The normal distribution

  • The normal distribution is symmetric about the mean:
    • The mean is found in the very center of the distribution.
    • And the curve looks the same to the left of the mean as it does on the right.
  • Use the following to draw a normal distribution:
plotDist('norm', mean = 0, sd = 1)

The mean and sd of it

  • To draw a normal curve, we need to know exactly 2 things:
    • The mean and sd.
  • The sd, or standard deviation, is a measure of spread that's similar to the MAD.
  • Which part of the normal curve changes when the value of the mean changes?
  • Which part of the normal curve changes when the value of the sd changes?
  • Hint: Try changing the mean and sd values in the plotDist function.
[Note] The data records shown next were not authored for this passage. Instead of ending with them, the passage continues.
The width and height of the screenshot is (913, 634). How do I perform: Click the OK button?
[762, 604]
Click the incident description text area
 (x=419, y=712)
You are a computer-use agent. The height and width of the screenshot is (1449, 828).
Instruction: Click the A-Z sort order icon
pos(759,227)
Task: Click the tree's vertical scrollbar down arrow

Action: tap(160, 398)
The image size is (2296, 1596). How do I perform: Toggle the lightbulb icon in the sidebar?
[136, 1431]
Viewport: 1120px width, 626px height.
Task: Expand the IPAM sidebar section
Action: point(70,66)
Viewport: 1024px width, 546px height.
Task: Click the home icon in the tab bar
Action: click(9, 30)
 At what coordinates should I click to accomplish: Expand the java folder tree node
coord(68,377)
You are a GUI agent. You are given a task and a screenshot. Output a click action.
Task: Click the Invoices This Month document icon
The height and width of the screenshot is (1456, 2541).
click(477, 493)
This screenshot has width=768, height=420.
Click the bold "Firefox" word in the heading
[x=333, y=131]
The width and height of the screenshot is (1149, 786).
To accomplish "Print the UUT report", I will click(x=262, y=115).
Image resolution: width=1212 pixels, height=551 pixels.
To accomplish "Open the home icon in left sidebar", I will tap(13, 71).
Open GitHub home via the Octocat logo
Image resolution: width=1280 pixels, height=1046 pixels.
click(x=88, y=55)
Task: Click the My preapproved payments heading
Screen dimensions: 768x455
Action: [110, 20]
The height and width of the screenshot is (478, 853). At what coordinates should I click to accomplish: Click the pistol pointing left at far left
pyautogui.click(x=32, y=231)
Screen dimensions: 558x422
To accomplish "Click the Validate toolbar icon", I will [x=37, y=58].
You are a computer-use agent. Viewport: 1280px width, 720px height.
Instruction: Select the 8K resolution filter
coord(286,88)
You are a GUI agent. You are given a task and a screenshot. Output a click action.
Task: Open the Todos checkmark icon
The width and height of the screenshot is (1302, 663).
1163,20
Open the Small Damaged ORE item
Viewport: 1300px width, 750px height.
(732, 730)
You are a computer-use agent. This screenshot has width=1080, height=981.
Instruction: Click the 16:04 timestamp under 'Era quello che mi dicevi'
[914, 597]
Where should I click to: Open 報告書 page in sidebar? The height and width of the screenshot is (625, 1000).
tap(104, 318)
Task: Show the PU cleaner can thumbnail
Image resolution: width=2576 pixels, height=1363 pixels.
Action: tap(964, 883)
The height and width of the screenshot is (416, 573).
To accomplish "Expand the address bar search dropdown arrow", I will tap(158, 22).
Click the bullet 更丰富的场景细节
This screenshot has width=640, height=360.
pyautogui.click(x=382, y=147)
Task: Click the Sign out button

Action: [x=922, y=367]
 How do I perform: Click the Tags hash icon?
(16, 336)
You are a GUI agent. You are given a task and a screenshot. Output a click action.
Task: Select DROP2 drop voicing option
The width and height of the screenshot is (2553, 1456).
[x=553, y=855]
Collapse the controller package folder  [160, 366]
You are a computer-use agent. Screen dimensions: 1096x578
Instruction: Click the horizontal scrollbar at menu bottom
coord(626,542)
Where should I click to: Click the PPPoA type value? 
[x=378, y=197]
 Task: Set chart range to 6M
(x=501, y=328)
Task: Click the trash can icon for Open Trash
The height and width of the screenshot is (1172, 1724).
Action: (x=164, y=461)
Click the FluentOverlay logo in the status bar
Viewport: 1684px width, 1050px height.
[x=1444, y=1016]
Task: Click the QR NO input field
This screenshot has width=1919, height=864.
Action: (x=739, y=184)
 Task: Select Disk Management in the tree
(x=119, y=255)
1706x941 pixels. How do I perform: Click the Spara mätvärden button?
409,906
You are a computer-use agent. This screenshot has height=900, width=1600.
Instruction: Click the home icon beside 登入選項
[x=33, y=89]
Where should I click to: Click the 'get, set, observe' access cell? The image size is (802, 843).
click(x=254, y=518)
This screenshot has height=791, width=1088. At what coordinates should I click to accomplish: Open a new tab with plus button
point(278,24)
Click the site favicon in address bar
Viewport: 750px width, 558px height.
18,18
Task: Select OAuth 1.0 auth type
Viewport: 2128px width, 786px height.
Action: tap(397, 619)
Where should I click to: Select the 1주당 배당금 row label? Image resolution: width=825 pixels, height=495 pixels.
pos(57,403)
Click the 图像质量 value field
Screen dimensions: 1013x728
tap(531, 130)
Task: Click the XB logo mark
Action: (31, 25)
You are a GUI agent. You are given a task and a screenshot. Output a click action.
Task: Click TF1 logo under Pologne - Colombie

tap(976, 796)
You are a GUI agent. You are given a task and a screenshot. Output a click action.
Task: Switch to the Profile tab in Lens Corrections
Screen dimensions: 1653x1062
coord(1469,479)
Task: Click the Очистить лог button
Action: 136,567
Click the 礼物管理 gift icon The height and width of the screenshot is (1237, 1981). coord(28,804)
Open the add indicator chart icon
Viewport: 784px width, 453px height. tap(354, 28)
Finding normal distributions

  • Load the cdc data and use the histogram function to answer the following:
  • Based on what you know about these variables, which of the variables do you think have distributions that will look like the normal distribution?
    • Make histograms of these variables. Which ones look like the normal distribution?
    • Hint: To help answer this question, try including the option fit = "normal" in the histogram function. You might also try faceting by gender.

Using normal models

  • Data scientists like using normal models because it often resembles real data.
    • But not EVERYTHING is normally distributed.
  • As a data scientist in training, you must decide when a normal model seems appropriate.
    • No model is ever perfect 100% of the time.
    • If you choose a model, you should be able to justify why you chose it.

On your own

  • For each of the following, determine which, if any, appear to be normally distributed. Explain your reasoning:
    • The weight of people in our cdc data, faceted by gender.
    • The difference in mean weights between Males and Females for 500 random shuffles.
    • The difference in median weights between Males and Females for 500 random shuffles.